21 Januari 2025
WhatsApp Image 2021-05-31 at 23.57.01

Marketplus.idDunia internet merupakan tempat yang bebas karena bisa diakses oleh siapapun, dimanapun dan kapanpun. Tak terkecuali anak remaja yang sudah mengerti teknologi.

Tidak semua hal yang ada di internet bisa menimbulkan efek positif. Seperti pornografi, kekerasan dan kejahatan seksual telah mengalami pergeseran dari “offline” menjadi “online”.

Literasi digital orang tua dan anak perlu dilakukan sebagai upaya untuk menekan dampak negatif internet, utamanya yang hingga melanggar hukum, dan memaksimalkan potensi pada internet.

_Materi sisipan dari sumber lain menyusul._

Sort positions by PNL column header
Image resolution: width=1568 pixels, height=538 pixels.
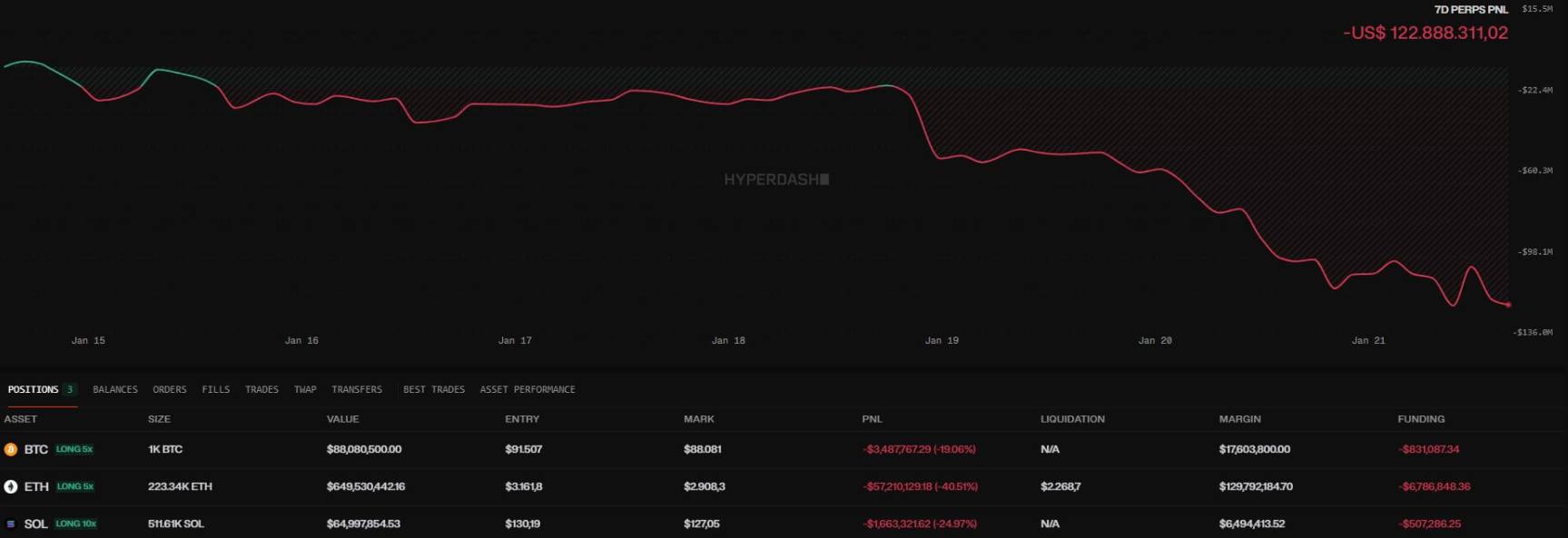click(872, 419)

Selain itu, munculnya media sosial dan jejaring sosial telah memasuki dan merambah generasi muda. Mereka bahkan sangat mahir dan akrab dengan gadget. Interaksi dengan gawainya tidak dapat dipisahkan dalam kehidupan sehari-hari. Dari bangun tidur sampai tidur lagi, gawai alias gadget tidak dapat lepas dari tangannya.

Banyak di antara mereka yang memanfaatkan gawai hanya untuk bermain, chatting melalui jejaring sosial. Bahkan, untuk melakukan hal-hal yang melanggar norma seperti menonton film-film dewasa, mengikuti game online yang berbau judi, dan sebagainya.

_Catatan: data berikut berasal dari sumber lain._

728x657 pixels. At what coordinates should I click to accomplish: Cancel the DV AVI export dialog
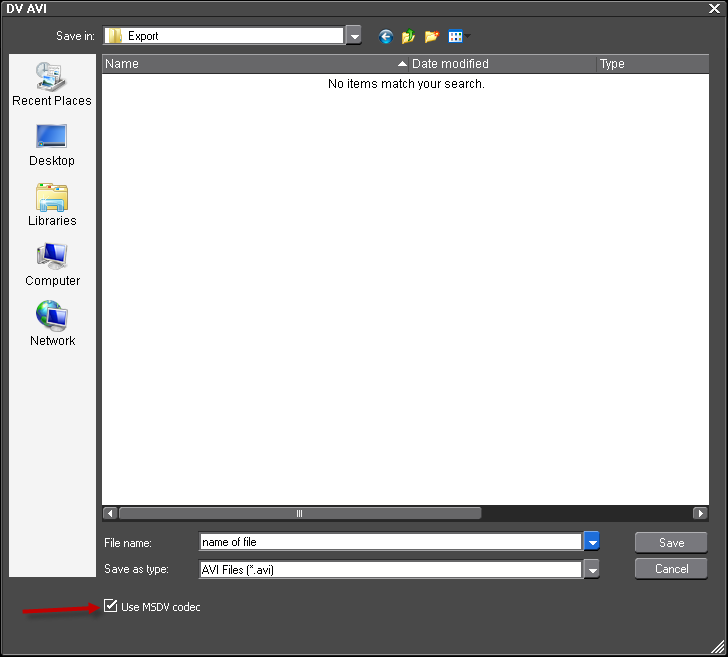tap(671, 569)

Kali ini, Kementerian Komunikasi dan Informatika bekerjasama dengan Siberkreasi mengadakan Webinar Literasi Digital untuk wilayah Bangkalan, Jawa Timur (31/5/2021).

Menurut Emy Susanti, Ketua Pusat Studi Gender & Inklusi Sosial Universitas Airlangga, akses teknologi sangat pesat menyebabkan akses pornografi sangat tinggi. Hal ini membuat peran orang tua sangatlah besar. Karena di era digital ini anak-anak dan remaja sangat peka untuk mencari konten-konten porno. Di mana secara tidak langsung konten-konten pornografi ditampilkan dalam apapun, seperti jualan mobil tapi dengan model perempuan berpakaian minim.

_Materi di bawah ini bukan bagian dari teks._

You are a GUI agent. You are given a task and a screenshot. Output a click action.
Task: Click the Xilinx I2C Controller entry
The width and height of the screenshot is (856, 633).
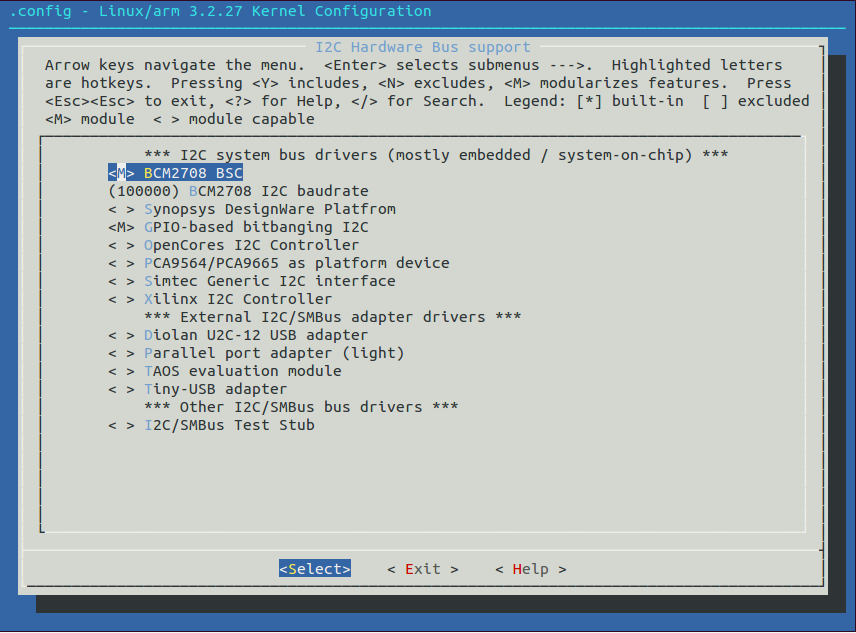point(238,299)
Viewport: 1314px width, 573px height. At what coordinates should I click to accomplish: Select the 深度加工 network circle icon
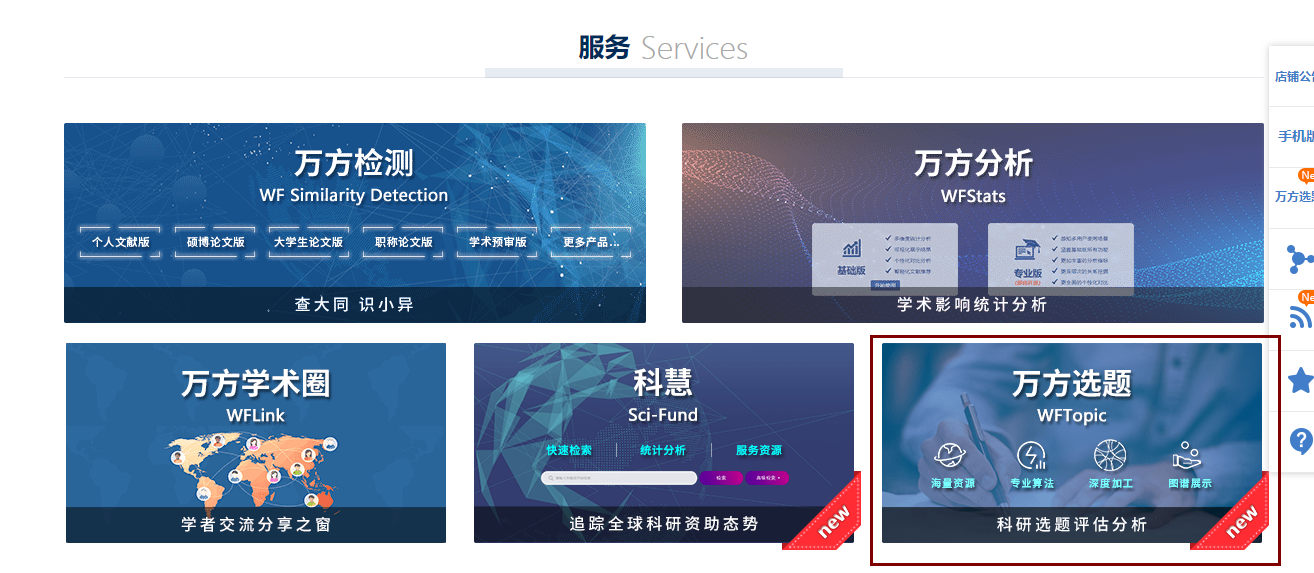(1110, 456)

“Kedepannya kita harus membicarakan literasi pornografi dalam literasi digital dalam persepsi gender. Sehingga sangat diperlukan peran pemerintah dalam undang-undang ITE. Sangat penting untuk melindungi masyarakat terutama perempuan dan anak-anak,” paparnya.

Emy menambahkan, pornografi yang tanpa edukasi membawa dampak buruk pada remaja. Untuk itu perlu adanya intervensi untuk mengurangi potensi bahaya. Diperlukan upaya literasi pornografi sebagai pendekatan pengurangan dampak buruk dengan pendidikan seks sejak dini.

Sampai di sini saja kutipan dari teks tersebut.